A CAUTIONARY TALE FOR ALL TIMES AND NATIONS…

 
“Allow for a three-gin recovery period” advised a tweeter, during the previews of Simon Stone’s take on this perennial theme of baby-hunger leading to marital, mental and murderous disaster. Quite right. It is the most shattering night at the ever-intense Young Vic since the psychiatric-hospital Hamlet with Michael Sheen, which kept me away till four in the morning groping for comfort-reading – Jilly Cooper, Wodehouse, anything. But it is certainly brilliant, and for much of its length horribly, recognizably, contemporarily comic.

 

 

 
Billie Piper’s smile is the thing which stays in your head: magnetic or piteous, likeable or terrifying, She smiles a lot , in the big bare glass box where this terrible tale unfolds, hushed audience ranged either side as if in an arena, characters faintly reflecting so we seem to see them from two angles. But each time her smile is different. A larky, confident sunnily sexy grin as she romps with her Australian partner (Brendan Cowell) in their new house, hinting at a baby. Months, years, chapters of their lives go by, flashed up by surtitles as the smile becomes defiant, forced, satirically bitter , angry, and at last – after crumbling into terrible grief for the loss of someone never born – downright demented. Can’t take your eyes off her. Piper is one of the most intense and exciting creatures on any stage: could be Medea, Lady Macbeth, Richard III, King Lear himself.

*Tasks for this exercise*:
A: From the theater review, copy the passage from "A CAUTIONARY TALE" up to and including "recognizably, contemporarily comic.".
B: List every stage role the theater review says Billie Piper could play.
C: Pick up the theater review after its last sentence and keep writing.

*Data for analysis*:

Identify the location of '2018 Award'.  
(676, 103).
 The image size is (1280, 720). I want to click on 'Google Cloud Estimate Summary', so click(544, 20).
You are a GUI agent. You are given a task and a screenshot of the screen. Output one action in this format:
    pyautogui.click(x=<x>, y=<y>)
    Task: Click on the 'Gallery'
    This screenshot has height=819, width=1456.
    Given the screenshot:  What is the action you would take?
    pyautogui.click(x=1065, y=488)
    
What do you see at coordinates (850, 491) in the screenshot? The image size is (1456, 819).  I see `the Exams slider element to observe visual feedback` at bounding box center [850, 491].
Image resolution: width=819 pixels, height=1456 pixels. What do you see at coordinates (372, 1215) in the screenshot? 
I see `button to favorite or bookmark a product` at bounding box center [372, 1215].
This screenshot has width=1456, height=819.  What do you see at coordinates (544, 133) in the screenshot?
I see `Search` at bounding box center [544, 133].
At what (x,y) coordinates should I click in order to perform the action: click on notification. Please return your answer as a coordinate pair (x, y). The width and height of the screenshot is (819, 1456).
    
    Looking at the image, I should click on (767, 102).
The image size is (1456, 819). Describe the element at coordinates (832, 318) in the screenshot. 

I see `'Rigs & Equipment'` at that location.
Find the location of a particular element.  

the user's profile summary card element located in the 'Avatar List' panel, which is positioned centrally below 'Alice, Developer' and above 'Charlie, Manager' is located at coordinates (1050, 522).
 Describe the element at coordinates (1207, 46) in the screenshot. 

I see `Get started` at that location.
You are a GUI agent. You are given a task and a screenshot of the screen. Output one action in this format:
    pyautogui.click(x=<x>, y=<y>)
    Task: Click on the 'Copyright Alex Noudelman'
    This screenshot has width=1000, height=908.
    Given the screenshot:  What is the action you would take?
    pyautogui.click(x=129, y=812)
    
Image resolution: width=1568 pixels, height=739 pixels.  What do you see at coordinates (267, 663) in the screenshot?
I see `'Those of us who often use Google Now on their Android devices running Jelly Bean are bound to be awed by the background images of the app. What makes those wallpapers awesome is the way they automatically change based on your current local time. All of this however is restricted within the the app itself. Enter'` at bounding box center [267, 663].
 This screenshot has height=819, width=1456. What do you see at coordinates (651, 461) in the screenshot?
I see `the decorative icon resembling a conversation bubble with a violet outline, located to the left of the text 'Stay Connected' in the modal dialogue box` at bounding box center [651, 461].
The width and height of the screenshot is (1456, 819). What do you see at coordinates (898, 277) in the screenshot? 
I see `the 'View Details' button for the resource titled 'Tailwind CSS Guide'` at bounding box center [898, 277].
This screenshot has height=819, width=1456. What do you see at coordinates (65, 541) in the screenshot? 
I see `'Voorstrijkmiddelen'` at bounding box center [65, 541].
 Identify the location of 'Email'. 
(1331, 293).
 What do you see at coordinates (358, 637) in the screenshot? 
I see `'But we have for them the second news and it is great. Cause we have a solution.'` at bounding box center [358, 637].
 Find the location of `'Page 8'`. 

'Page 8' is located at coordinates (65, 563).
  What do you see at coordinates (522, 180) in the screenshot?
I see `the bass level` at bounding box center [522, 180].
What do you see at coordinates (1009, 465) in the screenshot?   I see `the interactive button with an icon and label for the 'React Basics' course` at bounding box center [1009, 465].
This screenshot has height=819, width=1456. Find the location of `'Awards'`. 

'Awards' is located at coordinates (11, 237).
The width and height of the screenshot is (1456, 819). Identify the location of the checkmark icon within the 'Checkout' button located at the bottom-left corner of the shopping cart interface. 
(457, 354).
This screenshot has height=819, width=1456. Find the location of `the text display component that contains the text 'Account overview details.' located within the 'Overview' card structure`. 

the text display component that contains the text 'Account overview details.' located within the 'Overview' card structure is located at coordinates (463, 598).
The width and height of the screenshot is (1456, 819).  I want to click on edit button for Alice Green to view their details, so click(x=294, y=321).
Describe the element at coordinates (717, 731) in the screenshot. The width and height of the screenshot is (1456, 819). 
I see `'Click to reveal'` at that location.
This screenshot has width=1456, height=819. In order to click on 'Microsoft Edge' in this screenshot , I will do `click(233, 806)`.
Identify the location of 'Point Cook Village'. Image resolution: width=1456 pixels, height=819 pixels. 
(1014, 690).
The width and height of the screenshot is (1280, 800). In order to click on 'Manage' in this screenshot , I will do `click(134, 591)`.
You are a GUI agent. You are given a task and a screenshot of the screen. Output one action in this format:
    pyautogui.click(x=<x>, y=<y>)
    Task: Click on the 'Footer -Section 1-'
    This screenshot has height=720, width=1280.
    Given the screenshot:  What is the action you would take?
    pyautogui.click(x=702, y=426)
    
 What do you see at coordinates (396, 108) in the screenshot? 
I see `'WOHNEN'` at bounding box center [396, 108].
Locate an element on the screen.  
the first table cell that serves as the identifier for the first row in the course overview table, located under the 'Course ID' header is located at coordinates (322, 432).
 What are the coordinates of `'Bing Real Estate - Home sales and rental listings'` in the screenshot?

*Your written answers*:
A:
A CAUTIONARY TALE FOR ALL TIMES AND NATIONS…

 
“Allow for a three-gin recovery period” advised a tweeter, during the previews of Simon Stone’s take on this perennial theme of baby-hunger leading to marital, mental and murderous disaster. Quite right. It is the most shattering night at the ever-intense Young Vic since the psychiatric-hospital Hamlet with Michael Sheen, which kept me away till four in the morning groping for comfort-reading – Jilly Cooper, Wodehouse, anything. But it is certainly brilliant, and for much of its length horribly, recognizably, contemporarily comic.

B: Medea, Lady Macbeth, Richard III, King Lear

C:
It is simply the timeless sorrowful story of a woman wanting, and failing, to get pregnant. The Australian Simon Stone adapts and directs a 1934 play by Federico Lorca – assassinated by Fascist Spain 80 years ago this month. It’s a very free adaptation indeed : Stone gaily says he “vandalized” it.

 

 

 

Lorca’s Yerma was a childless woman whose obsessive longing for motherhood and descent into violence was fuelled by pressure and contempt from rural Catholic Spanish society. This sharply witty, slangily modern updating makes the community our own , sometimes even more censorious and nosey, online world: she’s a lifestyle confessional journalist who blogs (“no, I post posts”) at every step of her struggle, betraying unsayable feelings of resentment, sorrow, jealousy, dark hope that her own sister will miscarry, and frustrated contempt for her husband.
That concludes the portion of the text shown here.